» **Task prompt**
Write out all entries word for word.
*** Recorded data ***
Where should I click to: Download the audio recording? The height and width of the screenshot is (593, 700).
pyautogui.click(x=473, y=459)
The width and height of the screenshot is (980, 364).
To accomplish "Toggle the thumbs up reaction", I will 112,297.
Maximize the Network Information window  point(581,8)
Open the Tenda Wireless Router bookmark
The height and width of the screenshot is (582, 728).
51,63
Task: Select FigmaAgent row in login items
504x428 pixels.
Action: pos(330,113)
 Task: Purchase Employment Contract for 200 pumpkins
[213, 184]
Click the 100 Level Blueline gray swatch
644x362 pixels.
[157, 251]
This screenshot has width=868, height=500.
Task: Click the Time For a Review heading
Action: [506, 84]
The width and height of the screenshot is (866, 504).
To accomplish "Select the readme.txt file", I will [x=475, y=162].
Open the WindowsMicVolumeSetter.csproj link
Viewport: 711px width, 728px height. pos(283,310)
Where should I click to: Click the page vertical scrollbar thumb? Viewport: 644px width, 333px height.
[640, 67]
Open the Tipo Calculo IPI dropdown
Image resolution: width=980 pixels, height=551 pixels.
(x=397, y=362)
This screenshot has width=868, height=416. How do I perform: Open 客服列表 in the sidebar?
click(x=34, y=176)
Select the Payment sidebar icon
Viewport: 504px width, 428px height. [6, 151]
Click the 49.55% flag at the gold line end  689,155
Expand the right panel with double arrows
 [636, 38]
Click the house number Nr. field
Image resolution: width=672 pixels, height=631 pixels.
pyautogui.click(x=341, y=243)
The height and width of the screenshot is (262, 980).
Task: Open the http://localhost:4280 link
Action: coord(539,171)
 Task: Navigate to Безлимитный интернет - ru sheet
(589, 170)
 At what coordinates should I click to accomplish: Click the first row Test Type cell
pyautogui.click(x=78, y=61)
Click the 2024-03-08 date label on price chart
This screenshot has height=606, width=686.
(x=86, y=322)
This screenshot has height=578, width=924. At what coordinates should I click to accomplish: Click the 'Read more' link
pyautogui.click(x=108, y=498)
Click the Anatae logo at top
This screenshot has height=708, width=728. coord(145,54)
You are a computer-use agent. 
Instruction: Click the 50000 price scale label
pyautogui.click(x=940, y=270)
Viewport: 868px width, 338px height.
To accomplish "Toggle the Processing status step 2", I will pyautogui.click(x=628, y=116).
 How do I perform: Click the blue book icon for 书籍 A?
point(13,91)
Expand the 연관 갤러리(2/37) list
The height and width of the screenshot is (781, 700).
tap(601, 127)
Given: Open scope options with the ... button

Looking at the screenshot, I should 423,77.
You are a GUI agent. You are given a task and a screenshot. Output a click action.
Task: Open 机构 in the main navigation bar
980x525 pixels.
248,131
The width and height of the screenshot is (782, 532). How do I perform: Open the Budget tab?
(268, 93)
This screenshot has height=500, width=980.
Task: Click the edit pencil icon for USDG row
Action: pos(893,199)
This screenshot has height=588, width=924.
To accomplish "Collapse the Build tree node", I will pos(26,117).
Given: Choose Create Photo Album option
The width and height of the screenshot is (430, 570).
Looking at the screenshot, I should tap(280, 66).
***
» **Response box**
Where should I click to: Download the audio recording? The height and width of the screenshot is (593, 700).
pyautogui.click(x=473, y=459)
The width and height of the screenshot is (980, 364).
To accomplish "Toggle the thumbs up reaction", I will 112,297.
Maximize the Network Information window  point(581,8)
Open the Tenda Wireless Router bookmark
The height and width of the screenshot is (582, 728).
51,63
Task: Select FigmaAgent row in login items
504x428 pixels.
Action: pos(330,113)
 Task: Purchase Employment Contract for 200 pumpkins
[213, 184]
Click the 100 Level Blueline gray swatch
644x362 pixels.
[157, 251]
This screenshot has width=868, height=500.
Task: Click the Time For a Review heading
Action: [506, 84]
The width and height of the screenshot is (866, 504).
To accomplish "Select the readme.txt file", I will [x=475, y=162].
Open the WindowsMicVolumeSetter.csproj link
Viewport: 711px width, 728px height. pos(283,310)
Where should I click to: Click the page vertical scrollbar thumb? Viewport: 644px width, 333px height.
[640, 67]
Open the Tipo Calculo IPI dropdown
Image resolution: width=980 pixels, height=551 pixels.
(x=397, y=362)
This screenshot has width=868, height=416. How do I perform: Open 客服列表 in the sidebar?
click(x=34, y=176)
Select the Payment sidebar icon
Viewport: 504px width, 428px height. [6, 151]
Click the 49.55% flag at the gold line end  689,155
Expand the right panel with double arrows
 [636, 38]
Click the house number Nr. field
Image resolution: width=672 pixels, height=631 pixels.
pyautogui.click(x=341, y=243)
The height and width of the screenshot is (262, 980).
Task: Open the http://localhost:4280 link
Action: coord(539,171)
 Task: Navigate to Безлимитный интернет - ru sheet
(589, 170)
 At what coordinates should I click to accomplish: Click the first row Test Type cell
pyautogui.click(x=78, y=61)
Click the 2024-03-08 date label on price chart
This screenshot has height=606, width=686.
(x=86, y=322)
This screenshot has height=578, width=924. At what coordinates should I click to accomplish: Click the 'Read more' link
pyautogui.click(x=108, y=498)
Click the Anatae logo at top
This screenshot has height=708, width=728. coord(145,54)
You are a computer-use agent. 
Instruction: Click the 50000 price scale label
pyautogui.click(x=940, y=270)
Viewport: 868px width, 338px height.
To accomplish "Toggle the Processing status step 2", I will pyautogui.click(x=628, y=116).
 How do I perform: Click the blue book icon for 书籍 A?
point(13,91)
Expand the 연관 갤러리(2/37) list
The height and width of the screenshot is (781, 700).
tap(601, 127)
Given: Open scope options with the ... button

Looking at the screenshot, I should 423,77.
You are a GUI agent. You are given a task and a screenshot. Output a click action.
Task: Open 机构 in the main navigation bar
980x525 pixels.
248,131
The width and height of the screenshot is (782, 532). How do I perform: Open the Budget tab?
(268, 93)
This screenshot has height=500, width=980.
Task: Click the edit pencil icon for USDG row
Action: pos(893,199)
This screenshot has height=588, width=924.
To accomplish "Collapse the Build tree node", I will pos(26,117).
Given: Choose Create Photo Album option
The width and height of the screenshot is (430, 570).
Looking at the screenshot, I should tap(280, 66).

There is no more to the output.